Findings from the First 5 California Home Visiting Workforce Study

Early ChildhoodFeb 25 2021

The First 5 California (F5CA) Home Visiting Workforce Study collected data to help the state understand the landscape of California’s home visiting workforce, including characteristics of home visitors and supervisors, implementation supports for staff, and program needs for workforce recruitment, development, and retention. The following summary presents key findings from a survey of more than 900 home visiting staff representing 171 home visiting programs across the state.

Key findings about California’s home visiting workforce

Key findings from this workforce survey include a description of the California home visiting workforce, the ways they are meeting the needs of families, changes in their work due to the COVID-19 pandemic, and how home visitor well-being and program supports affect workforce retention.

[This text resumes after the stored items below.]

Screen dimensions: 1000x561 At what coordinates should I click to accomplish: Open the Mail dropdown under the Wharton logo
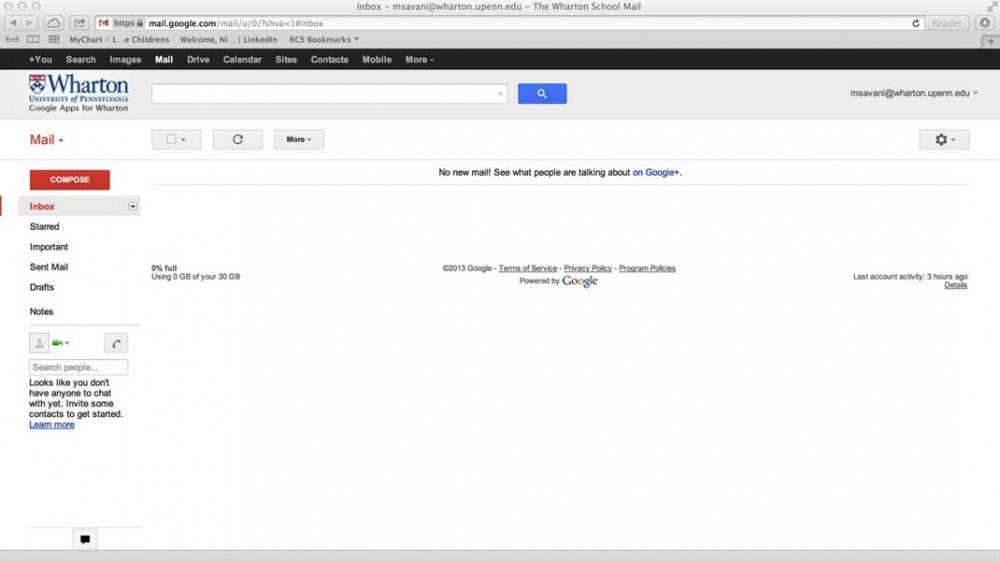point(47,140)
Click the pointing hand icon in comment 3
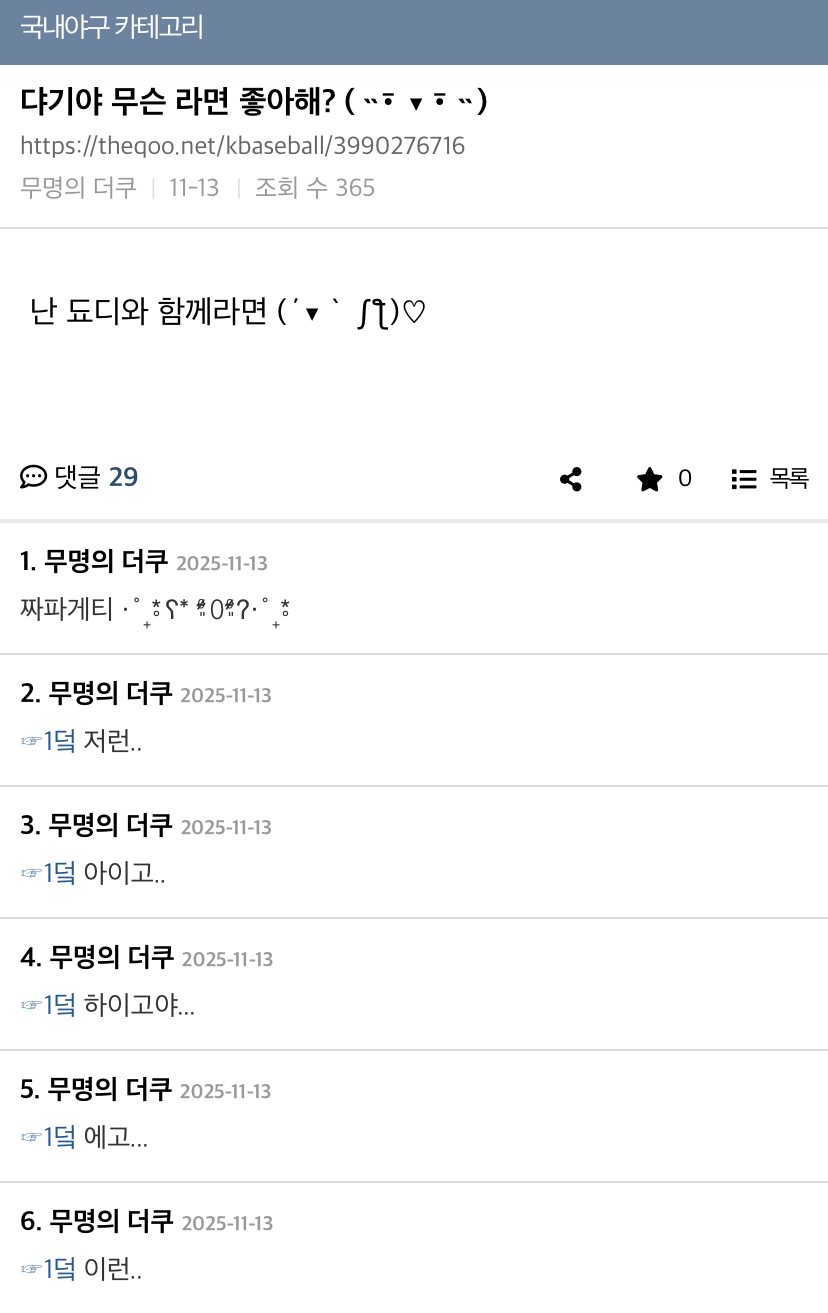828x1313 pixels. 31,874
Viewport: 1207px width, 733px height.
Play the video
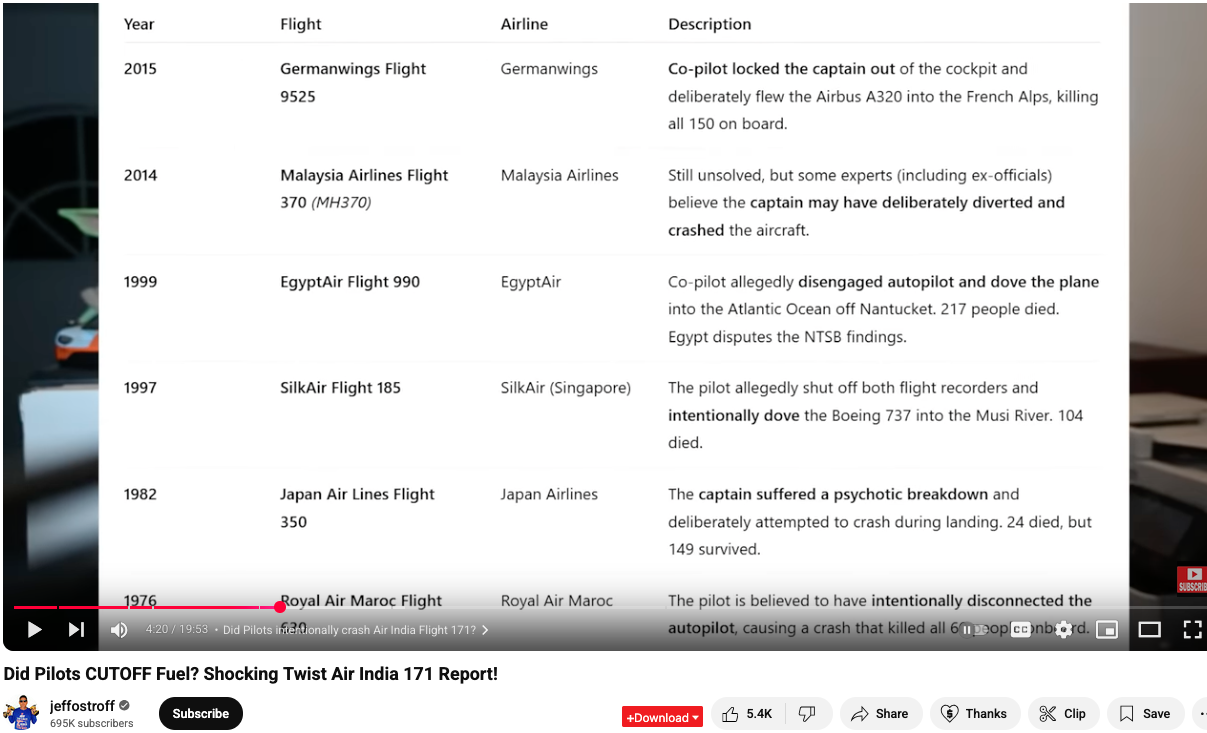[x=34, y=629]
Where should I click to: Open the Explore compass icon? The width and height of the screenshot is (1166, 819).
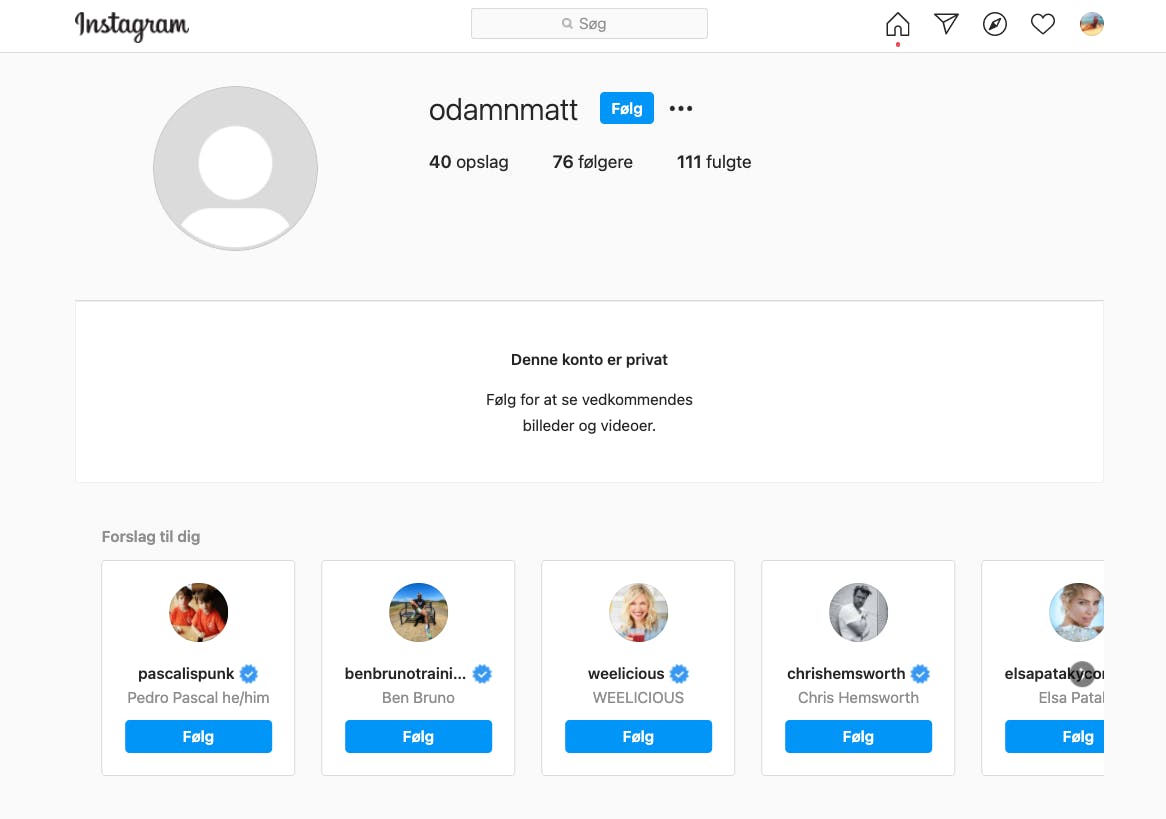point(994,24)
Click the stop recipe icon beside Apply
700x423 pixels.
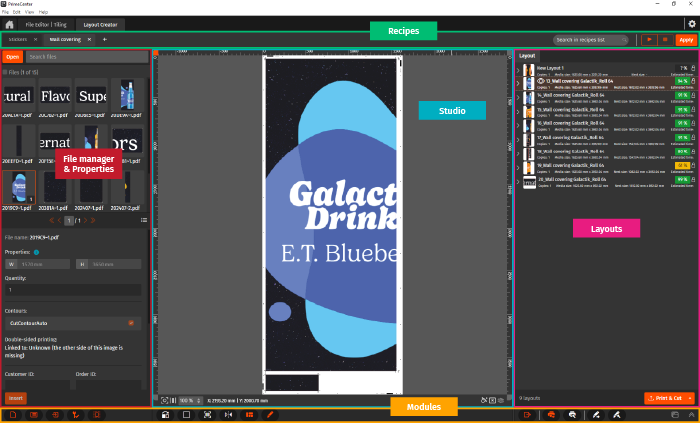pos(664,40)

  • The majority of California’s home visiting workforce identifies as Hispanic or Latinx and can speak Spanish fluently. These demographics mirror the families comprising home visitor caseloads, with the majority of families also being Hispanic or Latinx, and Spanish being their second most commonly spoken language after English.
  • Although the workforce is experienced working with parents and families, they are new to the field of home visiting. More than 40 percent of home visitors have worked in the field for less than three years and the majority have been in their current position for less than three years.
  • While almost three-quarters of California’s home visiting workforce hold at least a bachelor’s degree, staff come from a diverse range of disciplines, representing degrees in child development, early childhood education, psychology, social work, nursing, and education.
  • The well-being of the home visiting workforce is a concern. One quarter of the workforce is experiencing depressive symptoms, which is a higher rate of depressive symptoms than those found in recent national studies of home visiting staff.
  • The COVID-19 pandemic continues to affect families and home visitors. Almost all home visitors are conducting virtual home visits during the pandemic, and almost all reported that their work is more challenging now compared to before COVID-19. In addition, both home visitors and supervisors are now working almost twice as much during the evenings and weekends compared to before the pandemic.
  • While high levels of stress and depressive symptoms are being reported during the pandemic, most home visitors have not experienced a change in their level of satisfaction with work now compared to before COVID-19, and plan to stay in their current position for at least the next year. Home visitors also reported that they appreciate support from their supervisors as well as employment benefits such as paid vacation or sick leave and health insurance. At the same time, about half of home visitors would like additional mental health supports.
  • Predictors of whether home visitors in California intended to remain in their current position include having a say in decisions that affect them, receiving training on implementing virtual home visiting, having three or more years of home visiting experience, being satisfied with the amount of on-the-job stress they experienced, and having higher salaries. However, reporting more depressive symptoms and experiencing discrimination in the workplace decreased the likelihood of expecting to remain in their current position.